Tesla (TSLA) will report its Q1 earnings after the market close Wednesday, and investors are zeroing in on the impact of pandemic-related factory shutdowns in Shanghai and the supply chain crisis on the electric vehicle giant’s production during the quarter.

Then there’s the question of whether CEO Elon Musk’s new pet project, a potential hostile takeover of Twitter (TWTR), will distract from his focus on continuing to ramp up Tesla’s vehicle output. The company previously said it would average 50% annual vehicle delivery growth, and any deviation from that could wallop Tesla’s stock price.

Here are the numbers investors are expecting for the quarter, based on Bloomberg’s consensus data, compared with how Tesla fared in Q1 last year.

Tesla, like many of the world’s automakers, continues to grapple with pandemic-induced supply chain problems and a global chip shortage. Tesla was forced to shutter its Shanghai plant for three weeks amid a city-wide lockdown geared toward stopping COVID infections.

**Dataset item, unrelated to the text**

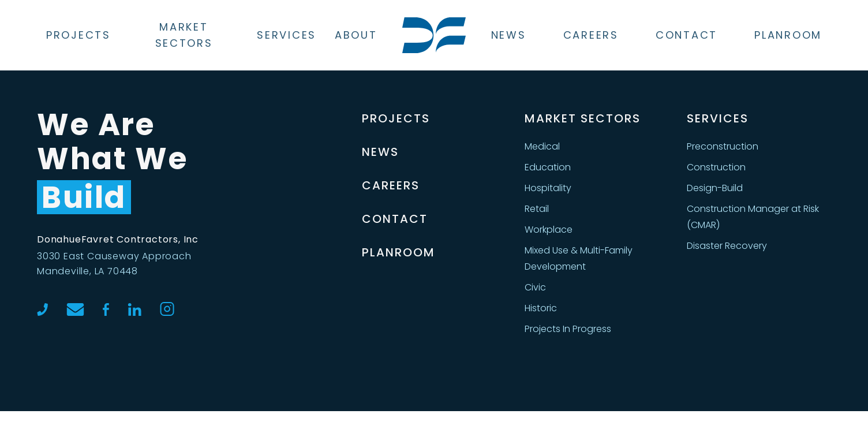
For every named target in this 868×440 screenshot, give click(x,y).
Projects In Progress (568, 329)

The company has since reopened its factory as a closed-loop system, meaning employees are sleeping on mattresses on the building’s floor.

“We estimate that roughly 50k units are now reduced for the June quarter for starters given the last three weeks of shutdown and depending on how aggressively Tesla can ramp back production could be impacted further over the next month,” Wedbush analyst Dan Ives wrote in a note ahead of Tesla’s earnings.

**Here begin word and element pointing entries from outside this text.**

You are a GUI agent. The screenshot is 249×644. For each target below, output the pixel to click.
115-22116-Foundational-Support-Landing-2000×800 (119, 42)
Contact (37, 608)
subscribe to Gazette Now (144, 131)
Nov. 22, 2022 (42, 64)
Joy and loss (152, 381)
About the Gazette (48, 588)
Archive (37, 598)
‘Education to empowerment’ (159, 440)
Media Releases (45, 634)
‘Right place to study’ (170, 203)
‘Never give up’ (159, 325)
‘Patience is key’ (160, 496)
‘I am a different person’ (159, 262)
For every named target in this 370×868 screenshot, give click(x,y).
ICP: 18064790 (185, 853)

The automaker, however, also opened two new plants in the quarter, one in Berlin, which will supply Europe with new vehicles, and one in Texas, which is already pumping out EVs.

All of this comes amid the backdrop of Musk’s attempted hostile takeover of Twitter. He’s expected to make a tender offer to the social network’s shareholders in the coming days.

That could prove to be a distraction for the CEO, who also heads up SpaceX, The Boring Company, and Neuralink.